Aim >> Rewrite the lines below, swapping "Dorm Party" for "Campus Party" and keeping everything else the same.

Material to process >>
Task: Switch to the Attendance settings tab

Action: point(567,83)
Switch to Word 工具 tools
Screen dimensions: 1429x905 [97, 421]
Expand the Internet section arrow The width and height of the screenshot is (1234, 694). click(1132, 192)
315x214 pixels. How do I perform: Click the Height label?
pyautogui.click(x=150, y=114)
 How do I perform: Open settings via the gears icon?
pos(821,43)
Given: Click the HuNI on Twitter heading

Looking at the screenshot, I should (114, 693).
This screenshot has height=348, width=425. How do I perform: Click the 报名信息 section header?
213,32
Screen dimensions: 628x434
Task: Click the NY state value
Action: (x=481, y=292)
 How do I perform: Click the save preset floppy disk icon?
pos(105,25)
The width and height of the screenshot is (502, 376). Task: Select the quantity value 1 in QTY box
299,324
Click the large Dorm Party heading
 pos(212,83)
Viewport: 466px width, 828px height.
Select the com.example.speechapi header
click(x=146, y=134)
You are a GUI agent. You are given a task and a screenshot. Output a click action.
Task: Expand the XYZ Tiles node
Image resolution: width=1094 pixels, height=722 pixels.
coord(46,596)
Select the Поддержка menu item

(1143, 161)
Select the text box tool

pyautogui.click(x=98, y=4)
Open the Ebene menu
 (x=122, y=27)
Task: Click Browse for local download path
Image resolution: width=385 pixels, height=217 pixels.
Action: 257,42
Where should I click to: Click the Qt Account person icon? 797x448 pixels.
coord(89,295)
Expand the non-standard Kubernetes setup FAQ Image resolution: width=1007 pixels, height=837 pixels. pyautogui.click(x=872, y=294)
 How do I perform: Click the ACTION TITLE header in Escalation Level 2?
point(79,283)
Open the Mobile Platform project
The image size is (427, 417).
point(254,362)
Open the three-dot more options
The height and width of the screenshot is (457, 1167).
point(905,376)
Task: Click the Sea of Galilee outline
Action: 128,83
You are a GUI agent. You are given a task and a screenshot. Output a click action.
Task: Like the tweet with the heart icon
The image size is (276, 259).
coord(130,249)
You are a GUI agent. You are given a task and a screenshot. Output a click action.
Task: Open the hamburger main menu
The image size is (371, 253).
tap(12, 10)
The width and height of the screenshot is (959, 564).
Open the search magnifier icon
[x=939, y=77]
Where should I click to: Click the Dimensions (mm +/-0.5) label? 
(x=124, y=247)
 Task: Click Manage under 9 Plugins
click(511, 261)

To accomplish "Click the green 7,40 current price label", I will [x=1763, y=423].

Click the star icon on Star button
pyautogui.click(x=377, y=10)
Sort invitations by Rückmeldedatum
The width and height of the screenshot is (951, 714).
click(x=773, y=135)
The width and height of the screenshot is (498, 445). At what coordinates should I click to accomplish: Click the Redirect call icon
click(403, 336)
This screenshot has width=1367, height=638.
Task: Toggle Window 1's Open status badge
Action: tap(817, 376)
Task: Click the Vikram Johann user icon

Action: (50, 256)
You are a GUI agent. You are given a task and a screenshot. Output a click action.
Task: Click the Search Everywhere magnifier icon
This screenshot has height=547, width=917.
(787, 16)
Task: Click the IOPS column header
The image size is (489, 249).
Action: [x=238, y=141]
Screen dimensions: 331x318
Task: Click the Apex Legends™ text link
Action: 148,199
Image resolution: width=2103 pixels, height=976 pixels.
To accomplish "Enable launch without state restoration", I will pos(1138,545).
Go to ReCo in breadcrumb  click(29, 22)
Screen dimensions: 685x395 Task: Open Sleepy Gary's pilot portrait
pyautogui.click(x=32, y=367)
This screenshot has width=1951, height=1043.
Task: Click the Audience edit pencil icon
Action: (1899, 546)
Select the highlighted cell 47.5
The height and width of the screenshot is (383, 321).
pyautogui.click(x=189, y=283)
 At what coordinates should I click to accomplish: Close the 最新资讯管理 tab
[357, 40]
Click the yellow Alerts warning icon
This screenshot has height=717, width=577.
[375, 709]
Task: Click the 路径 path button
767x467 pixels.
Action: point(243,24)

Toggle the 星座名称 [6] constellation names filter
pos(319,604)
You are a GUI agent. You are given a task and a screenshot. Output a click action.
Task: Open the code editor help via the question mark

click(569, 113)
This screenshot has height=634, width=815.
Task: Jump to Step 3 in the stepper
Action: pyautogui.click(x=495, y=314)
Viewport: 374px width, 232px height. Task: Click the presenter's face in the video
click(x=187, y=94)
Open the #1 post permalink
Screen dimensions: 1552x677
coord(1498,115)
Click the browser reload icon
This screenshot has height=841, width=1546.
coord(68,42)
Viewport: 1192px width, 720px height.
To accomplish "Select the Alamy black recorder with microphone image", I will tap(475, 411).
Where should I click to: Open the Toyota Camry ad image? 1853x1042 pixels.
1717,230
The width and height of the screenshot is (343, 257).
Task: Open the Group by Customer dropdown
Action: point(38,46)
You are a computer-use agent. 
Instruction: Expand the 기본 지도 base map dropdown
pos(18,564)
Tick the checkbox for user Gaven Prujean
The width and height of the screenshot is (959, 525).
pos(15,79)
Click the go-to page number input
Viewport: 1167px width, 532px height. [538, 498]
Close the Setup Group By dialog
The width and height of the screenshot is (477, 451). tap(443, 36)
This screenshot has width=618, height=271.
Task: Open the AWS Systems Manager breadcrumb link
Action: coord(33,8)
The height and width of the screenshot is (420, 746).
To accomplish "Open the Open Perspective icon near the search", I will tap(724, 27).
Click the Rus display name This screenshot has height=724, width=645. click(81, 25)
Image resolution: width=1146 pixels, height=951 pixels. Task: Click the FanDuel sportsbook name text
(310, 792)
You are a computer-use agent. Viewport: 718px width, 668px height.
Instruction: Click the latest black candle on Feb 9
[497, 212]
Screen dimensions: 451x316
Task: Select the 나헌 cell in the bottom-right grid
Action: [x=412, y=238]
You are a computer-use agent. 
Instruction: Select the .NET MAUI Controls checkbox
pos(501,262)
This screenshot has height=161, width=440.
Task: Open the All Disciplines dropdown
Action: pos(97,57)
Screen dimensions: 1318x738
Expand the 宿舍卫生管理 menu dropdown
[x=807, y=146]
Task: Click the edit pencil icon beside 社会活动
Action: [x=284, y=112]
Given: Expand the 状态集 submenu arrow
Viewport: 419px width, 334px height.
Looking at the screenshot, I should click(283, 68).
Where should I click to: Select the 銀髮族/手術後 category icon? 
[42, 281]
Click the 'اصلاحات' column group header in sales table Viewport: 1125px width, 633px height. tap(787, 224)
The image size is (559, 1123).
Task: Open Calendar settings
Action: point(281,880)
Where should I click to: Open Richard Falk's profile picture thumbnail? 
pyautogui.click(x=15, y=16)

Result of this task >>
Task: Switch to the Attendance settings tab

Action: point(567,83)
Switch to Word 工具 tools
Screen dimensions: 1429x905 [97, 421]
Expand the Internet section arrow The width and height of the screenshot is (1234, 694). click(1132, 192)
315x214 pixels. How do I perform: Click the Height label?
pyautogui.click(x=150, y=114)
 How do I perform: Open settings via the gears icon?
pos(821,43)
Given: Click the HuNI on Twitter heading

Looking at the screenshot, I should (114, 693).
This screenshot has height=348, width=425. How do I perform: Click the 报名信息 section header?
213,32
Screen dimensions: 628x434
Task: Click the NY state value
Action: (x=481, y=292)
 How do I perform: Click the save preset floppy disk icon?
pos(105,25)
The width and height of the screenshot is (502, 376). Task: Select the quantity value 1 in QTY box
299,324
Click the large Campus Party heading
 pos(212,83)
Viewport: 466px width, 828px height.
Select the com.example.speechapi header
click(x=146, y=134)
You are a GUI agent. You are given a task and a screenshot. Output a click action.
Task: Expand the XYZ Tiles node
Image resolution: width=1094 pixels, height=722 pixels.
coord(46,596)
Select the Поддержка menu item

(1143, 161)
Select the text box tool

pyautogui.click(x=98, y=4)
Open the Ebene menu
 (x=122, y=27)
Task: Click Browse for local download path
Image resolution: width=385 pixels, height=217 pixels.
Action: 257,42
Where should I click to: Click the Qt Account person icon? 797x448 pixels.
coord(89,295)
Expand the non-standard Kubernetes setup FAQ Image resolution: width=1007 pixels, height=837 pixels. pyautogui.click(x=872, y=294)
 How do I perform: Click the ACTION TITLE header in Escalation Level 2?
point(79,283)
Open the Mobile Platform project
The image size is (427, 417).
point(254,362)
Open the three-dot more options
The height and width of the screenshot is (457, 1167).
point(905,376)
Task: Click the Sea of Galilee outline
Action: 128,83
You are a GUI agent. You are given a task and a screenshot. Output a click action.
Task: Like the tweet with the heart icon
The image size is (276, 259).
coord(130,249)
You are a GUI agent. You are given a task and a screenshot. Output a click action.
Task: Open the hamburger main menu
The image size is (371, 253).
tap(12, 10)
The width and height of the screenshot is (959, 564).
Open the search magnifier icon
[x=939, y=77]
Where should I click to: Click the Dimensions (mm +/-0.5) label? 
(x=124, y=247)
 Task: Click Manage under 9 Plugins
click(511, 261)

To accomplish "Click the green 7,40 current price label", I will [x=1763, y=423].

Click the star icon on Star button
pyautogui.click(x=377, y=10)
Sort invitations by Rückmeldedatum
The width and height of the screenshot is (951, 714).
click(x=773, y=135)
The width and height of the screenshot is (498, 445). At what coordinates should I click to accomplish: Click the Redirect call icon
click(403, 336)
This screenshot has width=1367, height=638.
Task: Toggle Window 1's Open status badge
Action: tap(817, 376)
Task: Click the Vikram Johann user icon

Action: (50, 256)
You are a GUI agent. You are given a task and a screenshot. Output a click action.
Task: Click the Search Everywhere magnifier icon
This screenshot has height=547, width=917.
(787, 16)
Task: Click the IOPS column header
The image size is (489, 249).
Action: [x=238, y=141]
Screen dimensions: 331x318
Task: Click the Apex Legends™ text link
Action: 148,199
Image resolution: width=2103 pixels, height=976 pixels.
To accomplish "Enable launch without state restoration", I will pos(1138,545).
Go to ReCo in breadcrumb  click(29, 22)
Screen dimensions: 685x395 Task: Open Sleepy Gary's pilot portrait
pyautogui.click(x=32, y=367)
This screenshot has width=1951, height=1043.
Task: Click the Audience edit pencil icon
Action: (1899, 546)
Select the highlighted cell 47.5
The height and width of the screenshot is (383, 321).
pyautogui.click(x=189, y=283)
 At what coordinates should I click to accomplish: Close the 最新资讯管理 tab
[357, 40]
Click the yellow Alerts warning icon
This screenshot has height=717, width=577.
[375, 709]
Task: Click the 路径 path button
767x467 pixels.
Action: point(243,24)

Toggle the 星座名称 [6] constellation names filter
pos(319,604)
You are a GUI agent. You are given a task and a screenshot. Output a click action.
Task: Open the code editor help via the question mark

click(569, 113)
This screenshot has height=634, width=815.
Task: Jump to Step 3 in the stepper
Action: pyautogui.click(x=495, y=314)
Viewport: 374px width, 232px height. Task: Click the presenter's face in the video
click(x=187, y=94)
Open the #1 post permalink
Screen dimensions: 1552x677
coord(1498,115)
Click the browser reload icon
This screenshot has height=841, width=1546.
coord(68,42)
Viewport: 1192px width, 720px height.
To accomplish "Select the Alamy black recorder with microphone image", I will tap(475, 411).
Where should I click to: Open the Toyota Camry ad image? 1853x1042 pixels.
1717,230
The width and height of the screenshot is (343, 257).
Task: Open the Group by Customer dropdown
Action: point(38,46)
You are a computer-use agent. 
Instruction: Expand the 기본 지도 base map dropdown
pos(18,564)
Tick the checkbox for user Gaven Prujean
The width and height of the screenshot is (959, 525).
pos(15,79)
Click the go-to page number input
Viewport: 1167px width, 532px height. [538, 498]
Close the Setup Group By dialog
The width and height of the screenshot is (477, 451). tap(443, 36)
This screenshot has width=618, height=271.
Task: Open the AWS Systems Manager breadcrumb link
Action: coord(33,8)
The height and width of the screenshot is (420, 746).
To accomplish "Open the Open Perspective icon near the search", I will tap(724, 27).
Click the Rus display name This screenshot has height=724, width=645. click(81, 25)
Image resolution: width=1146 pixels, height=951 pixels. Task: Click the FanDuel sportsbook name text
(310, 792)
You are a computer-use agent. Viewport: 718px width, 668px height.
Instruction: Click the latest black candle on Feb 9
[497, 212]
Screen dimensions: 451x316
Task: Select the 나헌 cell in the bottom-right grid
Action: [x=412, y=238]
You are a computer-use agent. 
Instruction: Select the .NET MAUI Controls checkbox
pos(501,262)
This screenshot has height=161, width=440.
Task: Open the All Disciplines dropdown
Action: pos(97,57)
Screen dimensions: 1318x738
Expand the 宿舍卫生管理 menu dropdown
[x=807, y=146]
Task: Click the edit pencil icon beside 社会活动
Action: [x=284, y=112]
Given: Expand the 状态集 submenu arrow
Viewport: 419px width, 334px height.
Looking at the screenshot, I should click(283, 68).
Where should I click to: Select the 銀髮族/手術後 category icon? 
[42, 281]
Click the 'اصلاحات' column group header in sales table Viewport: 1125px width, 633px height. tap(787, 224)
The image size is (559, 1123).
Task: Open Calendar settings
Action: point(281,880)
Where should I click to: Open Richard Falk's profile picture thumbnail? 
pyautogui.click(x=15, y=16)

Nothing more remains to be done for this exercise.